• **TASK REQUIREMENTS**: Nothing in the records may be left out; restate them word for word.

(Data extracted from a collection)
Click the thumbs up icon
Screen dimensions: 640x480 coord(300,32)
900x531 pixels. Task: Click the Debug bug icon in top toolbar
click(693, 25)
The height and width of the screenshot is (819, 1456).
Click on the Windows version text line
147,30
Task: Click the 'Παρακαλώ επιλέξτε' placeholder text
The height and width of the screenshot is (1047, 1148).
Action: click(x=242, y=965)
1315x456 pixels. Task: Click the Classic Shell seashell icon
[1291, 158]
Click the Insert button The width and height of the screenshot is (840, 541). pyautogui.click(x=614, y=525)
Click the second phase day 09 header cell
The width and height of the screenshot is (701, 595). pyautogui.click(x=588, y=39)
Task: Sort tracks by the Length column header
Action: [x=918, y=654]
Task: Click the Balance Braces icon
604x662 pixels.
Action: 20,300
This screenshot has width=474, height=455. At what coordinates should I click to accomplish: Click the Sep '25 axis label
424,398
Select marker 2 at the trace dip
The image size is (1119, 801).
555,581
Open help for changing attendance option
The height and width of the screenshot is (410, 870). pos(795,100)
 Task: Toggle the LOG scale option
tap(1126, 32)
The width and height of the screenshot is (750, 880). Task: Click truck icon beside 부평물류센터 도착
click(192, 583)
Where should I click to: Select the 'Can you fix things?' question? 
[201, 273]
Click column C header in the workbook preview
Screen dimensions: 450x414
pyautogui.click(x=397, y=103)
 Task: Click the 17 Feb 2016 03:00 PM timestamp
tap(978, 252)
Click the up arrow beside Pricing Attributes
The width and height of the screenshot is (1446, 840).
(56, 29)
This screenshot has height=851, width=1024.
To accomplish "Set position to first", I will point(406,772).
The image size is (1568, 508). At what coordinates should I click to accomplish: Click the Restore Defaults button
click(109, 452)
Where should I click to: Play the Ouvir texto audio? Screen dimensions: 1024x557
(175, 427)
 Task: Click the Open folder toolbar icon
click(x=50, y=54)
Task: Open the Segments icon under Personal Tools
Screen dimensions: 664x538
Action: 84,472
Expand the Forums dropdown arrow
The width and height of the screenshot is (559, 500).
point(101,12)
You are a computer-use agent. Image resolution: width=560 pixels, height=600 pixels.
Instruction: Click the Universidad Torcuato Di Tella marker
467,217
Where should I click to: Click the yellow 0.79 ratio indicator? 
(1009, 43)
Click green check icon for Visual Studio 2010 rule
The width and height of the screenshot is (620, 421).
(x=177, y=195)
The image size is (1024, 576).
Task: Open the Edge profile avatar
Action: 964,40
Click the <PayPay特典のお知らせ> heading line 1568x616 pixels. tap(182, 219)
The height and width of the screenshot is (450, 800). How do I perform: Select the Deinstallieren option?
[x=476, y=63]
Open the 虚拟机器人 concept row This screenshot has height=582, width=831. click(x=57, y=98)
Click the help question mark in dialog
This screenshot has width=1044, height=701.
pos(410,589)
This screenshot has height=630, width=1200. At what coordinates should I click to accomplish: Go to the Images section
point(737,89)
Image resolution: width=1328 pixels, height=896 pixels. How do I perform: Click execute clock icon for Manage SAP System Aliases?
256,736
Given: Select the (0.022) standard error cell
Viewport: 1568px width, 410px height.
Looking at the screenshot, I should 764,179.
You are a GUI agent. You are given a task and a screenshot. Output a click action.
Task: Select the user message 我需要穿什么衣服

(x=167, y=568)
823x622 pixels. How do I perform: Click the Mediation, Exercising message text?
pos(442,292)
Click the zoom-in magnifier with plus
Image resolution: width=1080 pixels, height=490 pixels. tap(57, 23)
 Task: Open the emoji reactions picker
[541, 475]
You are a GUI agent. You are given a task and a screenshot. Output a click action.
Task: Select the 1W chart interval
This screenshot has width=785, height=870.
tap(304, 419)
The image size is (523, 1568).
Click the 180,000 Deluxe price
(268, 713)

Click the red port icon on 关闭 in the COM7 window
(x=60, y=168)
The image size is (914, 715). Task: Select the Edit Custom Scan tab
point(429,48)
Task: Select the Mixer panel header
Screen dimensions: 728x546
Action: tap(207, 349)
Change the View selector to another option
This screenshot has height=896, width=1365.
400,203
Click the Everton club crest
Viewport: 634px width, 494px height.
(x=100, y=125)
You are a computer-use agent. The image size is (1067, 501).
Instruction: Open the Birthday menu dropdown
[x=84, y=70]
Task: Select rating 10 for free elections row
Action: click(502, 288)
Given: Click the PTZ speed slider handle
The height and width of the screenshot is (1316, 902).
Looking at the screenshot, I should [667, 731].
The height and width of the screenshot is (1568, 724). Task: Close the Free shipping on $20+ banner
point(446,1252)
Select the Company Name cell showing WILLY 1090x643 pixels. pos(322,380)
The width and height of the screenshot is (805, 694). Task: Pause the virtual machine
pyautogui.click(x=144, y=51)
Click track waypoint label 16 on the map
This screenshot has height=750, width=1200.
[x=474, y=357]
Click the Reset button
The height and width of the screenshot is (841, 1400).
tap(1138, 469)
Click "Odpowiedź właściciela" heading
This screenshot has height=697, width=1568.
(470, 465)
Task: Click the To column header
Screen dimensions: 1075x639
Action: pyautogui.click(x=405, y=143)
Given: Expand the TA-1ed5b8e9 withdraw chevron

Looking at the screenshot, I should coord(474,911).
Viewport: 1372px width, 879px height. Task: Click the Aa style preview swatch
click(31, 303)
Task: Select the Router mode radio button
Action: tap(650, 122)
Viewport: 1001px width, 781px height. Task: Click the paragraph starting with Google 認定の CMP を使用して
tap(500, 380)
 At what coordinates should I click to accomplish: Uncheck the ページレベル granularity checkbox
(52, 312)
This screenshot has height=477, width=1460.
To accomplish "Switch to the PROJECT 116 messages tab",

• **SOLUTION TO THE PROBLEM**:
Click the thumbs up icon
Screen dimensions: 640x480 coord(300,32)
900x531 pixels. Task: Click the Debug bug icon in top toolbar
click(693, 25)
The height and width of the screenshot is (819, 1456).
Click on the Windows version text line
147,30
Task: Click the 'Παρακαλώ επιλέξτε' placeholder text
The height and width of the screenshot is (1047, 1148).
Action: click(x=242, y=965)
1315x456 pixels. Task: Click the Classic Shell seashell icon
[1291, 158]
Click the Insert button The width and height of the screenshot is (840, 541). pyautogui.click(x=614, y=525)
Click the second phase day 09 header cell
The width and height of the screenshot is (701, 595). pyautogui.click(x=588, y=39)
Task: Sort tracks by the Length column header
Action: [x=918, y=654]
Task: Click the Balance Braces icon
604x662 pixels.
Action: 20,300
This screenshot has width=474, height=455. At what coordinates should I click to accomplish: Click the Sep '25 axis label
424,398
Select marker 2 at the trace dip
The image size is (1119, 801).
555,581
Open help for changing attendance option
The height and width of the screenshot is (410, 870). pos(795,100)
 Task: Toggle the LOG scale option
tap(1126, 32)
The width and height of the screenshot is (750, 880). Task: Click truck icon beside 부평물류센터 도착
click(192, 583)
Where should I click to: Select the 'Can you fix things?' question? 
[201, 273]
Click column C header in the workbook preview
Screen dimensions: 450x414
pyautogui.click(x=397, y=103)
 Task: Click the 17 Feb 2016 03:00 PM timestamp
tap(978, 252)
Click the up arrow beside Pricing Attributes
The width and height of the screenshot is (1446, 840).
(56, 29)
This screenshot has height=851, width=1024.
To accomplish "Set position to first", I will point(406,772).
The image size is (1568, 508). At what coordinates should I click to accomplish: Click the Restore Defaults button
click(109, 452)
Where should I click to: Play the Ouvir texto audio? Screen dimensions: 1024x557
(175, 427)
 Task: Click the Open folder toolbar icon
click(x=50, y=54)
Task: Open the Segments icon under Personal Tools
Screen dimensions: 664x538
Action: 84,472
Expand the Forums dropdown arrow
The width and height of the screenshot is (559, 500).
point(101,12)
You are a computer-use agent. Image resolution: width=560 pixels, height=600 pixels.
Instruction: Click the Universidad Torcuato Di Tella marker
467,217
Where should I click to: Click the yellow 0.79 ratio indicator? 
(1009, 43)
Click green check icon for Visual Studio 2010 rule
The width and height of the screenshot is (620, 421).
(x=177, y=195)
The image size is (1024, 576).
Task: Open the Edge profile avatar
Action: 964,40
Click the <PayPay特典のお知らせ> heading line 1568x616 pixels. tap(182, 219)
The height and width of the screenshot is (450, 800). How do I perform: Select the Deinstallieren option?
[x=476, y=63]
Open the 虚拟机器人 concept row This screenshot has height=582, width=831. click(x=57, y=98)
Click the help question mark in dialog
This screenshot has width=1044, height=701.
pos(410,589)
This screenshot has height=630, width=1200. At what coordinates should I click to accomplish: Go to the Images section
point(737,89)
Image resolution: width=1328 pixels, height=896 pixels. How do I perform: Click execute clock icon for Manage SAP System Aliases?
256,736
Given: Select the (0.022) standard error cell
Viewport: 1568px width, 410px height.
Looking at the screenshot, I should 764,179.
You are a GUI agent. You are given a task and a screenshot. Output a click action.
Task: Select the user message 我需要穿什么衣服

(x=167, y=568)
823x622 pixels. How do I perform: Click the Mediation, Exercising message text?
pos(442,292)
Click the zoom-in magnifier with plus
Image resolution: width=1080 pixels, height=490 pixels. tap(57, 23)
 Task: Open the emoji reactions picker
[541, 475]
You are a GUI agent. You are given a task and a screenshot. Output a click action.
Task: Select the 1W chart interval
This screenshot has width=785, height=870.
tap(304, 419)
The image size is (523, 1568).
Click the 180,000 Deluxe price
(268, 713)

Click the red port icon on 关闭 in the COM7 window
(x=60, y=168)
The image size is (914, 715). Task: Select the Edit Custom Scan tab
point(429,48)
Task: Select the Mixer panel header
Screen dimensions: 728x546
Action: tap(207, 349)
Change the View selector to another option
This screenshot has height=896, width=1365.
400,203
Click the Everton club crest
Viewport: 634px width, 494px height.
(x=100, y=125)
You are a computer-use agent. The image size is (1067, 501).
Instruction: Open the Birthday menu dropdown
[x=84, y=70]
Task: Select rating 10 for free elections row
Action: click(502, 288)
Given: Click the PTZ speed slider handle
The height and width of the screenshot is (1316, 902).
Looking at the screenshot, I should [667, 731].
The height and width of the screenshot is (1568, 724). Task: Close the Free shipping on $20+ banner
point(446,1252)
Select the Company Name cell showing WILLY 1090x643 pixels. pos(322,380)
The width and height of the screenshot is (805, 694). Task: Pause the virtual machine
pyautogui.click(x=144, y=51)
Click track waypoint label 16 on the map
This screenshot has height=750, width=1200.
[x=474, y=357]
Click the Reset button
The height and width of the screenshot is (841, 1400).
tap(1138, 469)
Click "Odpowiedź właściciela" heading
This screenshot has height=697, width=1568.
(470, 465)
Task: Click the To column header
Screen dimensions: 1075x639
Action: pyautogui.click(x=405, y=143)
Given: Expand the TA-1ed5b8e9 withdraw chevron

Looking at the screenshot, I should coord(474,911).
Viewport: 1372px width, 879px height. Task: Click the Aa style preview swatch
click(31, 303)
Task: Select the Router mode radio button
Action: tap(650, 122)
Viewport: 1001px width, 781px height. Task: Click the paragraph starting with Google 認定の CMP を使用して
tap(500, 380)
 At what coordinates should I click to accomplish: Uncheck the ページレベル granularity checkbox
(52, 312)
This screenshot has height=477, width=1460.
To accomplish "Switch to the PROJECT 116 messages tab",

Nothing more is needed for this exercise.